Gli esperti della equipe internazionale che ha redatto il documento propongono una terapia a base di deossinucleosidi, delle molecole simili ai ‘mattoni’ del Dna. Nel documento dimostrano, sulla base di studi già su riviste scientifiche e di dati ancora non pubblicati, che queste molecole sono in grado di superare la barriera emato-encefalica, quella che separa i vasi sanguigni dal cervello, e quindi avere effetto sull’encefalopatia che ha colpito il piccolo. “Esistono evidenze scientifiche – scrivono – a sostegno del fatto che i deossinucleotidi esogeni applicati a cellule umane con mutazione RRM2B in coltura, accrescono la replicazione e favoriscono il miglioramento della sindrome da deplezione del DNA”.

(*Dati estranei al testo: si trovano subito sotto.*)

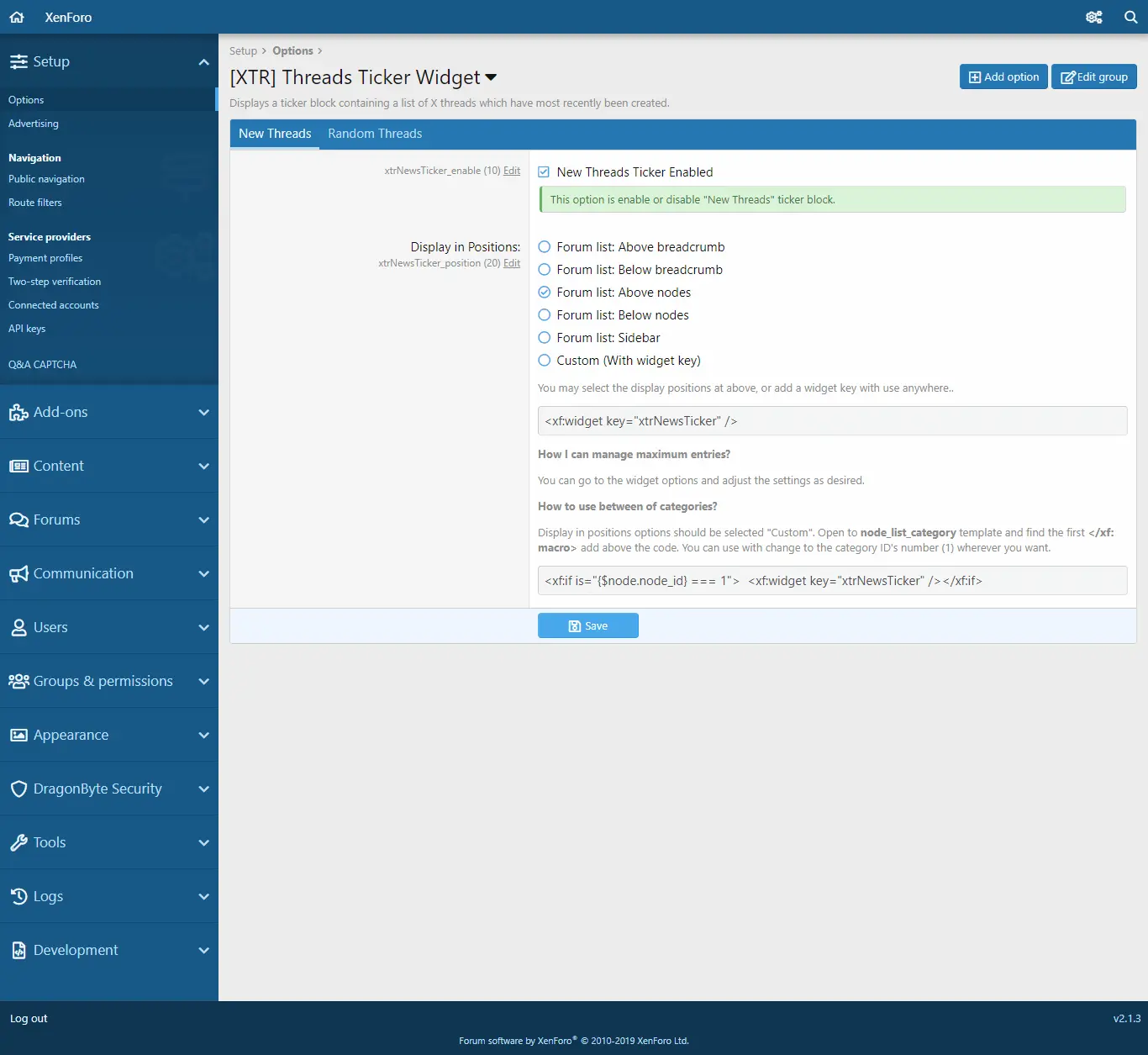Click the Add-ons puzzle piece icon
Viewport: 1148px width, 1055px height.
[x=18, y=412]
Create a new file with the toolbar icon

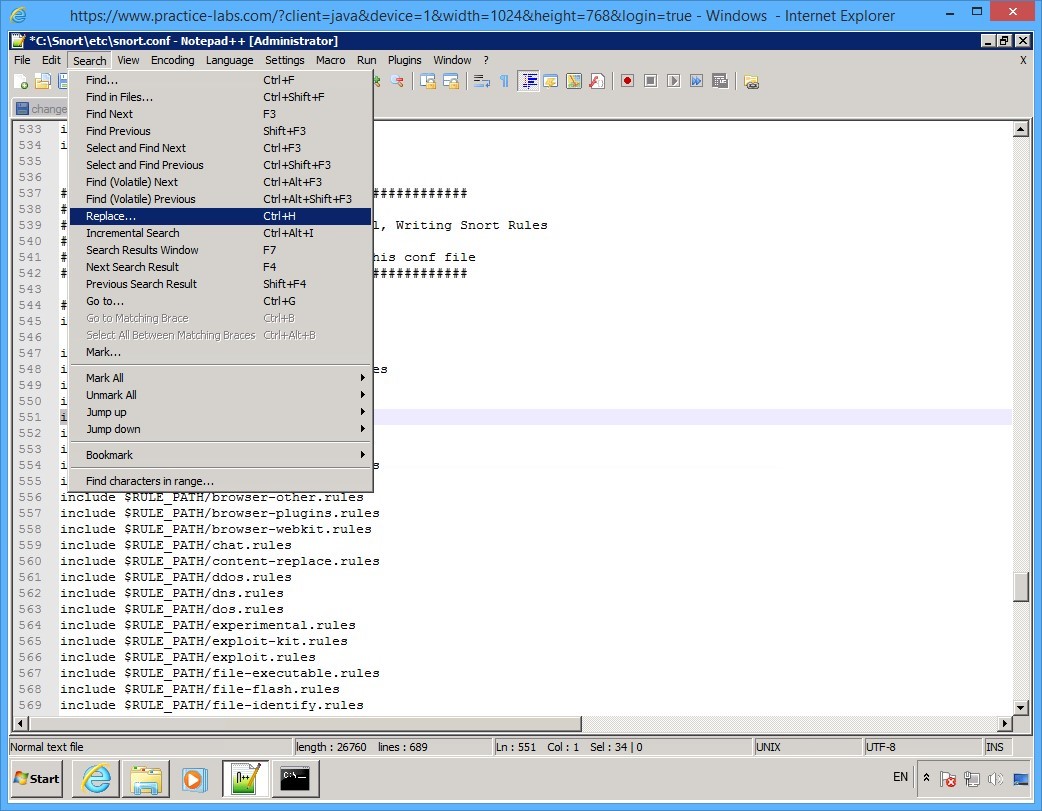pyautogui.click(x=20, y=81)
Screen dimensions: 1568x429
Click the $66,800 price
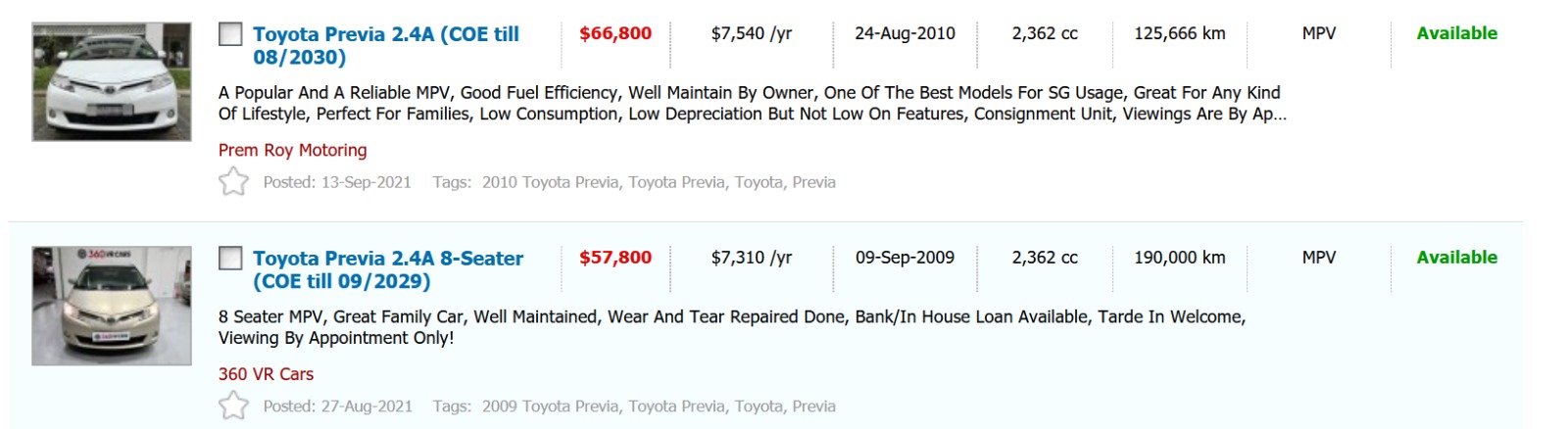tap(615, 33)
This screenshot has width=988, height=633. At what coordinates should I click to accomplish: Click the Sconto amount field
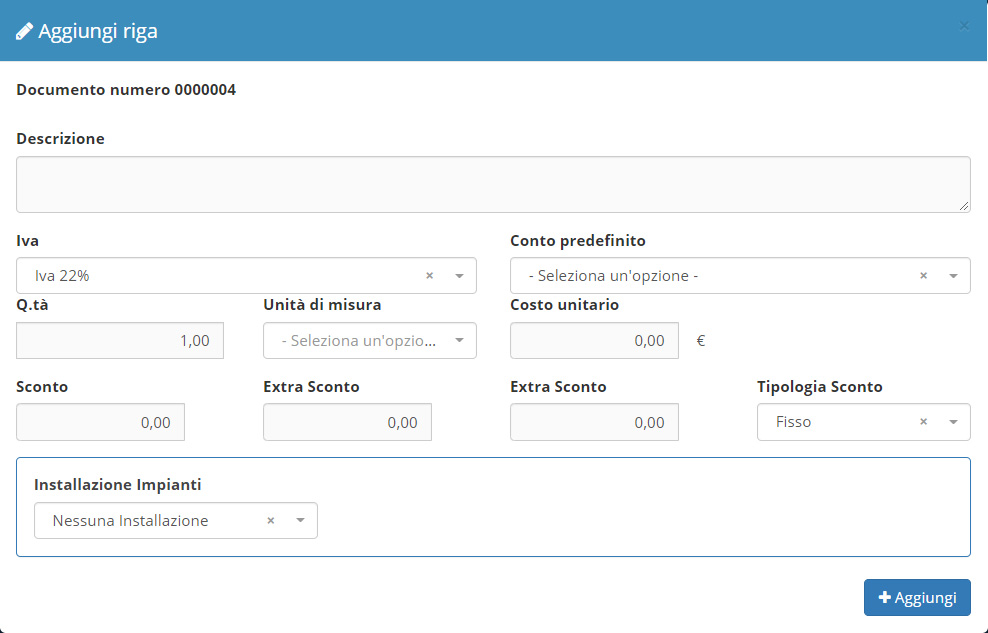click(x=101, y=423)
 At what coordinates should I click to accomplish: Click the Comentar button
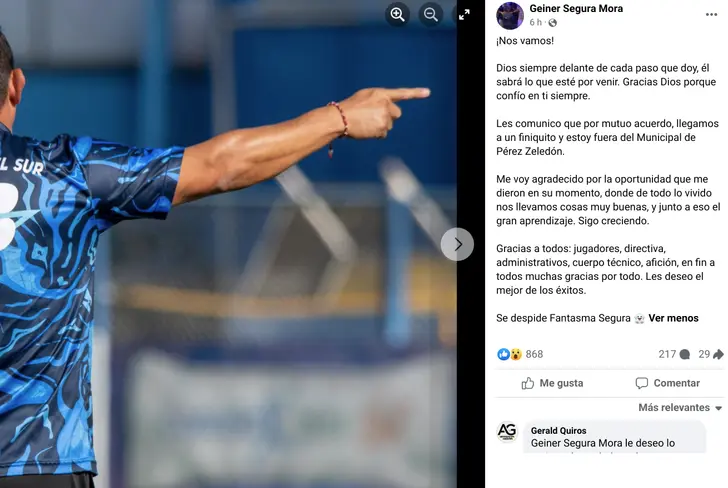[x=667, y=383]
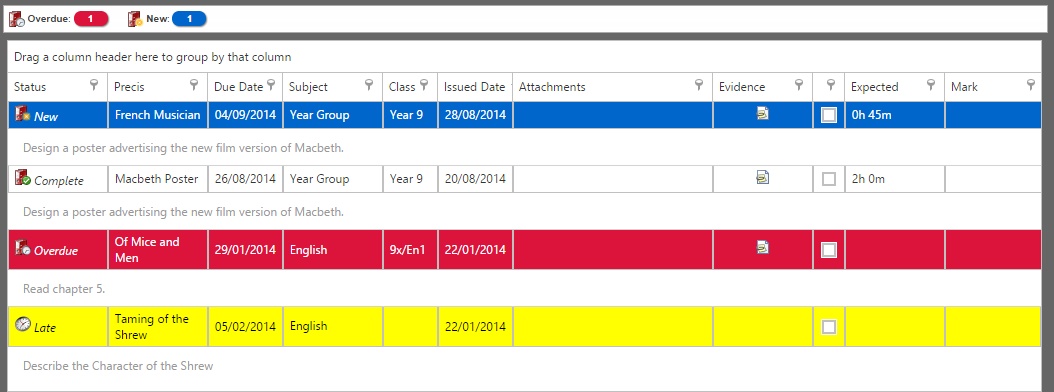Open evidence icon for Macbeth Poster row
Screen dimensions: 1054x392
pos(762,178)
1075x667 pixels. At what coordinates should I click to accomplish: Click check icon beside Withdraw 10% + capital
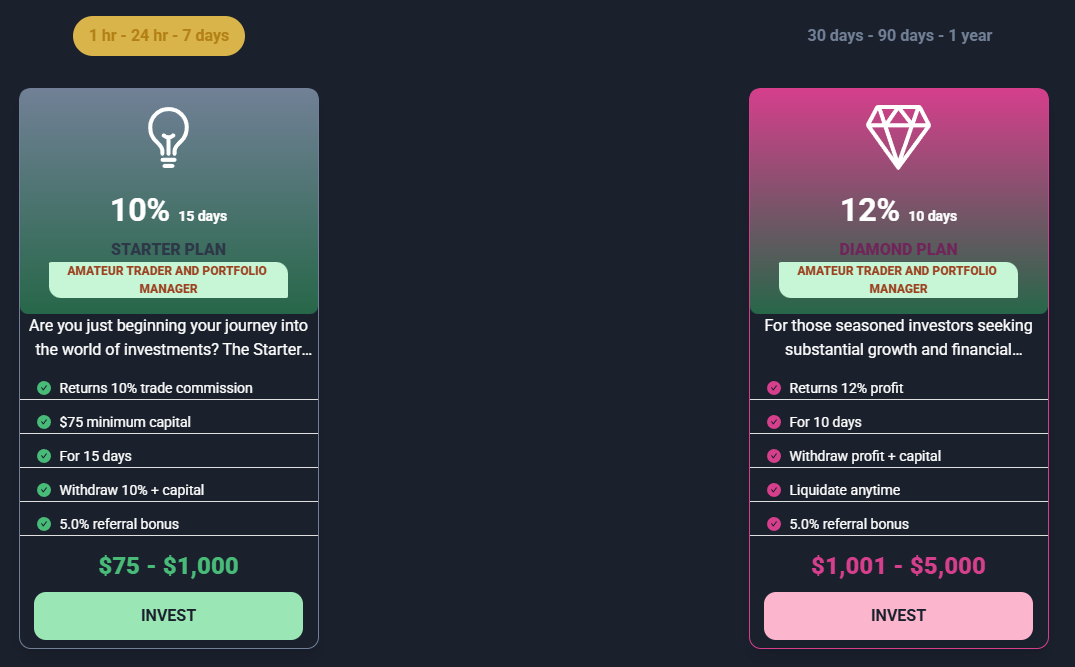(x=44, y=490)
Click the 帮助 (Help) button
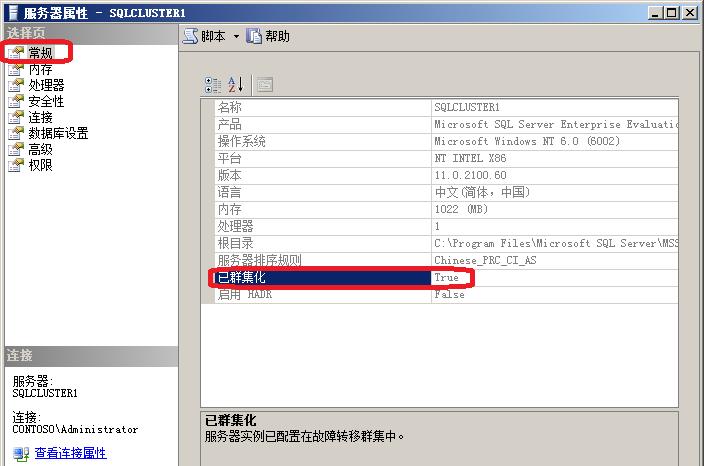Viewport: 704px width, 466px height. [268, 36]
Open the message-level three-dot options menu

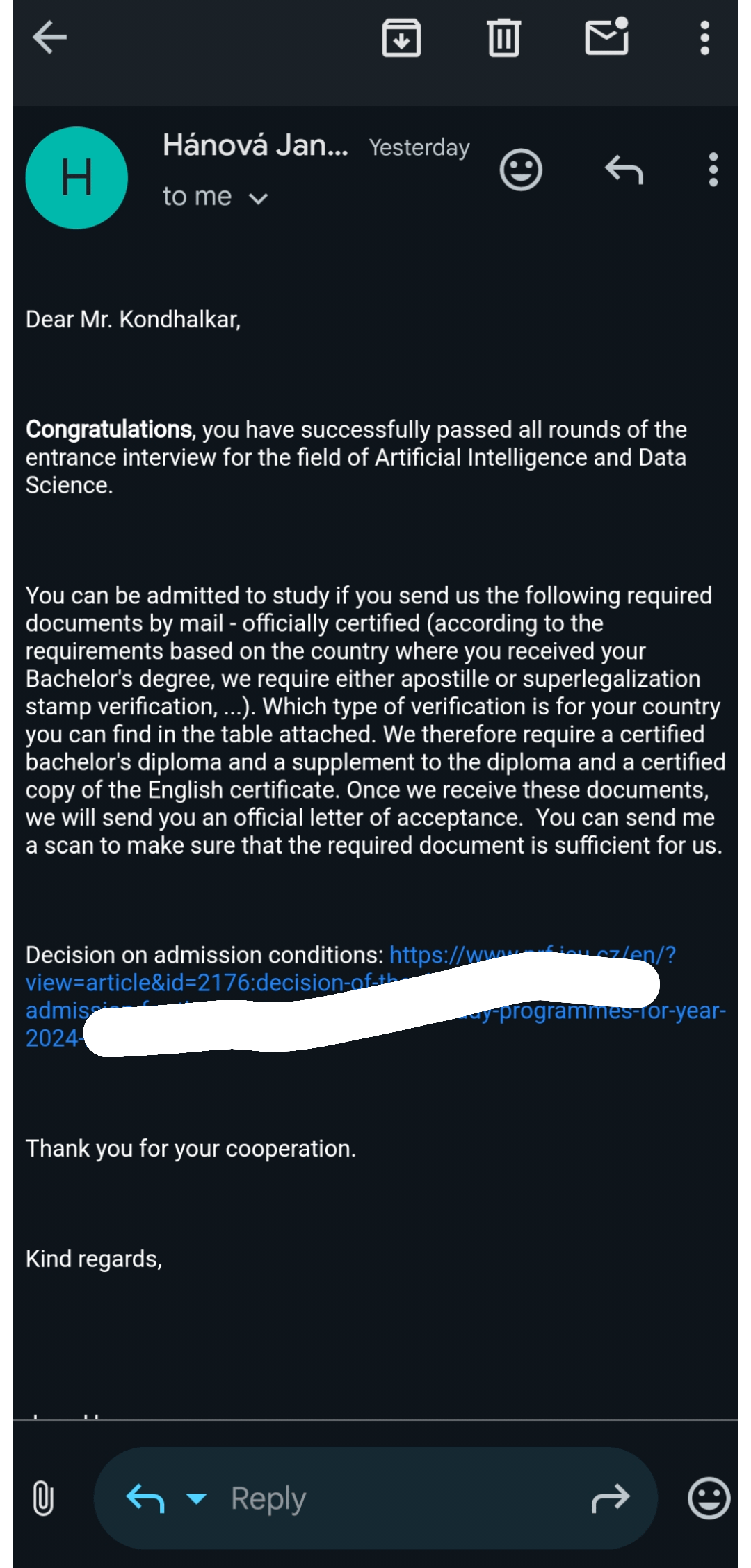[x=713, y=170]
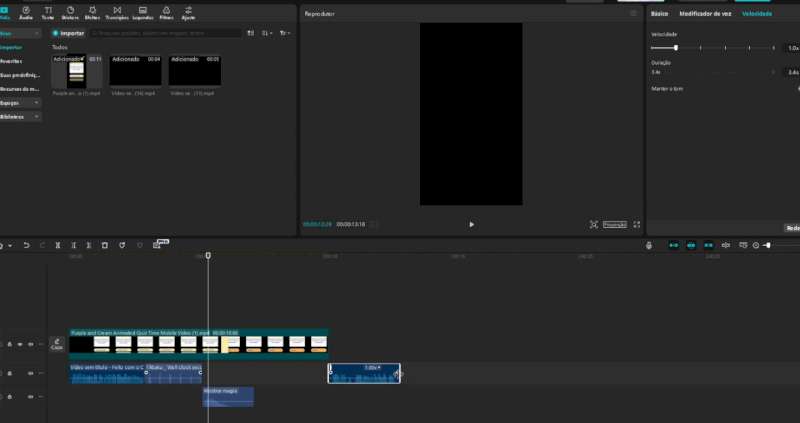Switch to the Básico tab
This screenshot has width=800, height=423.
tap(659, 14)
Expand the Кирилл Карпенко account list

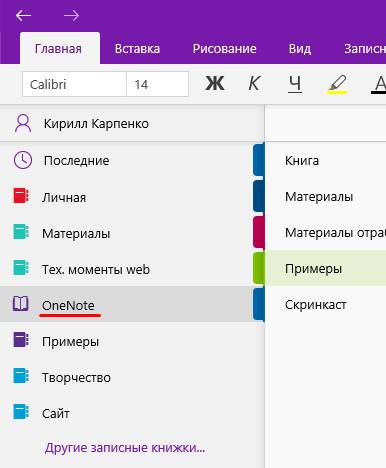tap(132, 124)
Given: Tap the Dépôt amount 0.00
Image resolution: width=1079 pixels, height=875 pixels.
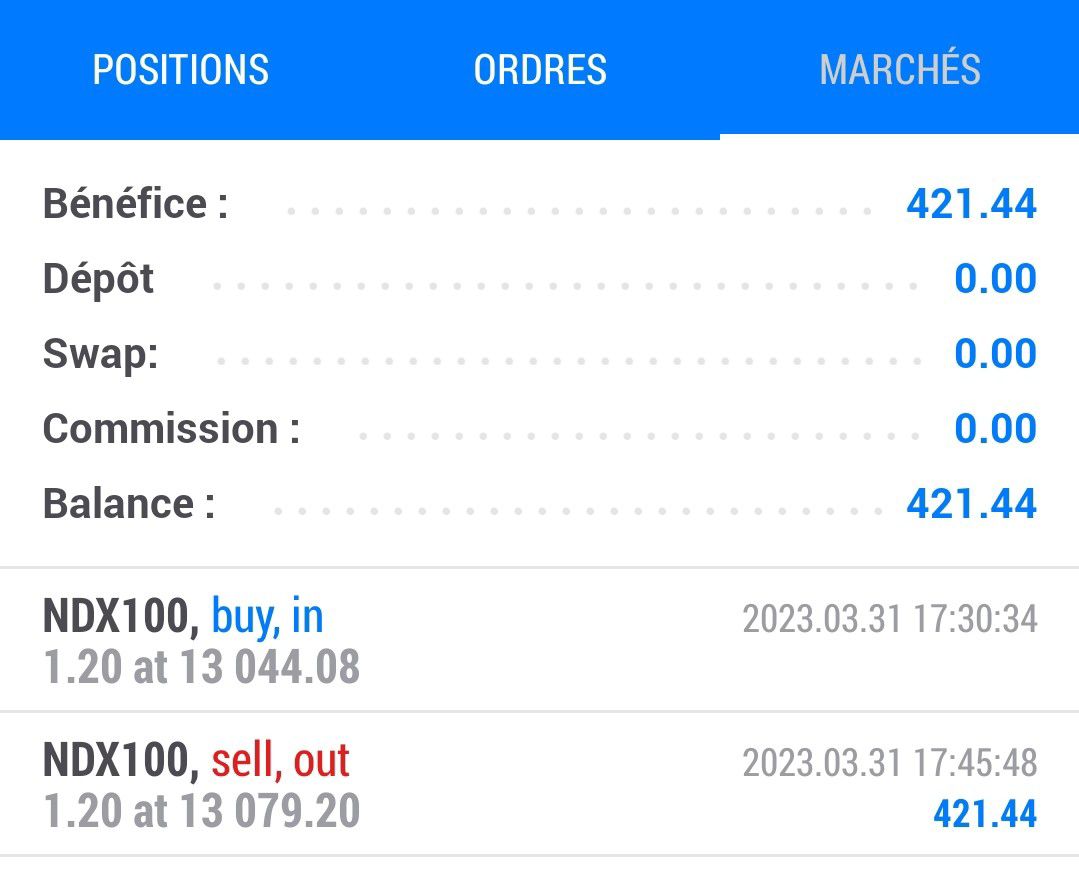Looking at the screenshot, I should (995, 279).
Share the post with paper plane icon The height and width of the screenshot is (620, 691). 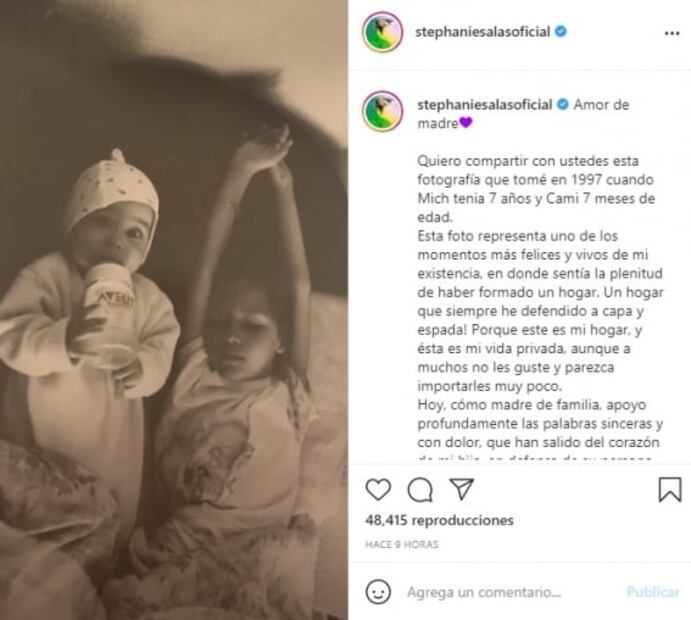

La mutazione a cui si riferiscono i medici è la stessa che colpisce il piccolo. “Siamo consapevoli – concludono gli esperti – del fatto che la terapia con deossinucleotidi per il deficit RRM2B sia sperimentale e, in teoria, dovrebbe essere testata su modelli murini. Tuttavia, non c’è tempo sufficiente per svolgere questi studi e giustificare il trattamento per Charlie Gard, che è affetto da una grave encefalopatia dovuta a mutazioni RRM2B. Alla luce di questi importanti nuovi risultati riguardanti la biodisponibilità dei deossinucleotidi somministrati per via esogena nel sistema nervoso centrale, chiediamo rispettosamente che questa terapia possa essere somministrata a Charlie Gard”.